A manufacturer of small steam engines and a mining engineer by training, Lilienthal had started gliding as early as 1869, and from the start he had been joined in his aviation experiments by a younger brother, which could only have given Wilbur and Orville a feeling of something in common.

He took his lessons from the birds, Lilienthal said, and he saw, as many “prominent investigators” had not, that the secret of “the art of flight” was to be found in the arched or vaulted wings of birds, by which they could ride the wind. He had no use for gas balloons as a means of flight, as they had nothing in common with the birds. “What we are seeking is the means of free motion in the air, in any direction.” And only by flying oneself could one achieve “proper insight” into all that was involved. To do this, one had to be on “intimate” terms with the wind.
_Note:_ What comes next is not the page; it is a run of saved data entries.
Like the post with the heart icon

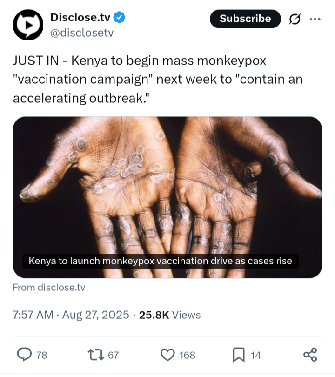[x=167, y=355]
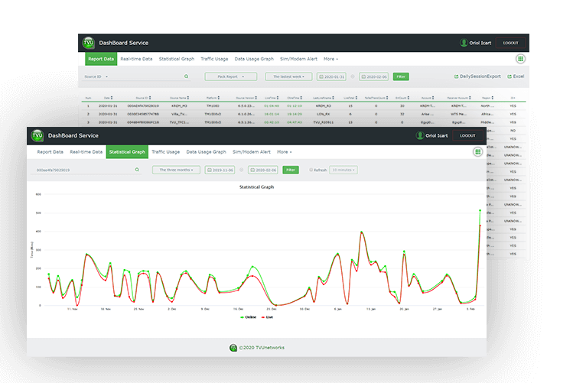The image size is (573, 383).
Task: Click the search magnifier icon beside source ID 000ee4fa79029019
Action: (137, 170)
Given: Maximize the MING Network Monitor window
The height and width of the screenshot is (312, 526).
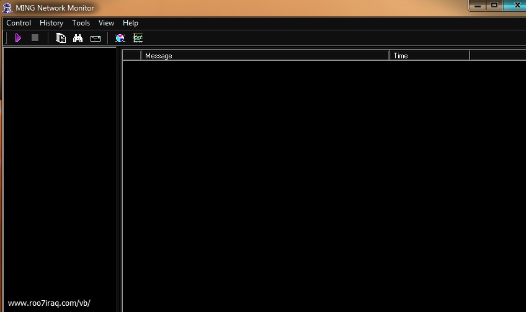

Over the years Lilienthal had designed and built more than a dozen different gliders, his normal segel apparat (sailing machines). One he particularly favored had wings shaped like the “fly-fans” to be seen at the tables of restaurants and men’s clubs of the day, and a big vertical rudder shaped like a palm leaf. All but a few of these different models were monoplanes, the wings arched like a bird’s and made of white muslin tightly stretched over a frame of willow. As pilot, he would hang by his arms below the wings. The setting for Lilienthal’s flights, Wilbur learned, was a range of barren hills known as the Rhinow Mountains, a two-hour train ride north of Berlin.

A squarely built figure with red hair and a beard who dressed for his flights in knickers with heavily padded knees, Lilienthal would position himself on a steep slope, the wings held above his head. As one American eyewitness described the scene, he “stood like an athlete waiting for the starting pistol.” Then he would run down the slope and into the wind. Hanging on as the wind lifted him from the ground, he would swing his body and legs this way or that—as his means of balancing and steering—glide as far as possible and land on his feet.